To Marcella, who has supported me throughout my writing career

Contents

CHAPTER ONE

CHAPTER TWO

CHAPTER THREE

CHAPTER FOUR

CHAPTER FIVE

CHAPTER SIX

CHAPTER SEVEN

CHAPTER EIGHT

CHAPTER NINE

CHAPTER TEN

CHAPTER ELEVEN

CHAPTER TWELVE

DEAR READER

QUESTIONS FOR DISCUSSION

EXCERPT

ONE

Ice spattered the windshield and laid a thin layer on the streets and sidewalks. Trees began to sag with the extra weight on their limbs. U.S. Deputy Marshal Colton Phillips leaned forward and inspected the roiling dark gray clouds moving in from the west. At least the roads were still passable; the weather lately had been warm in St. Louis, especially for February.

But he didn’t have much time to get his witness to the St. Louis Downtown Airport. He was meant to transport the man to his temporary new home in Denver. The pilot of the U.S. Marshals Service’s jet had called earlier to warn Colton that, due to the weather, the airport would most likely shut down within forty minutes. Which didn’t leave him much time to make the flight.

Colton kept his gaze trained on the lead black SUV in front of his own. He kept some distance between them in case Josh McCall, the marshal driving, had to stop suddenly on the slippery road. Colton had memorized the route to the airport as well as alternative ones in case of trouble. And the more time ticked down and the slower the traffic went, the tenser Colton became.

When they reached a stoplight, he glanced in his rearview mirror at Don Saunders, the low-life criminal who had bargained his way into the Witness Protection Program in exchange for information on a child-smuggling organization. His skin crawled at the sight of Saunders’s smug look.

Weasel was too kind of a description for his witness. Scumbag fit the man better. Behind Don’s cold, small dark eyes, Colton didn’t glimpse much intelligence, but what the criminal lacked in that area he made up for with a bulky frame over six and a half feet tall and a rock-hard muscular physique. According to the records, Saunders lifted weights in his spare time between illegal activities—the last being the kidnapping of Annie Duncan and her two-year-old daughter, Sophia.

It wasn’t his job to question why a creep like Don Saunders would get into WitSec after what he’d done. But it didn’t stop Colton’s gut from clenching at the expression on Saunders’s face as they slowly wended their way through the traffic toward the airport.

At a four-way stop, Colton waited his turn to proceed, scanning the area.
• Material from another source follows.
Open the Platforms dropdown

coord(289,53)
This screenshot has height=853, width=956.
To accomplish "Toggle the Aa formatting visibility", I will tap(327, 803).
His gaze latched on to the other Denver U.S. Marshal, Quinn Parker, who accompanied him in the backseat next to their witness, his attention glued on Saunders. At least Colton didn’t have to worry about the criminal trying to escape while he was driving them. Parker was by-the-book, down to the last detail. His job was to keep Saunders in place while Colton drove or at this moment crept.

The lead SUV crossed the intersection, and Colton pulled up to the corner, his brakes gripping the street but not enough to stop without sliding a few feet.

He looked both ways while Don Saunders mumbled, “You need to go back to driving school.”

Colton gritted his teeth and ignored the man’s comment—one of many complaints he’d expounded on in the short time Colton had been in his presence. Deputy U.S. Marshals Josh McCall and Serena Summers had briefed him and Parker on Saunders’s activities that led to his being put in WitSec. The man claimed the death of Annie Duncan’s husband was just the tip of a huge organization.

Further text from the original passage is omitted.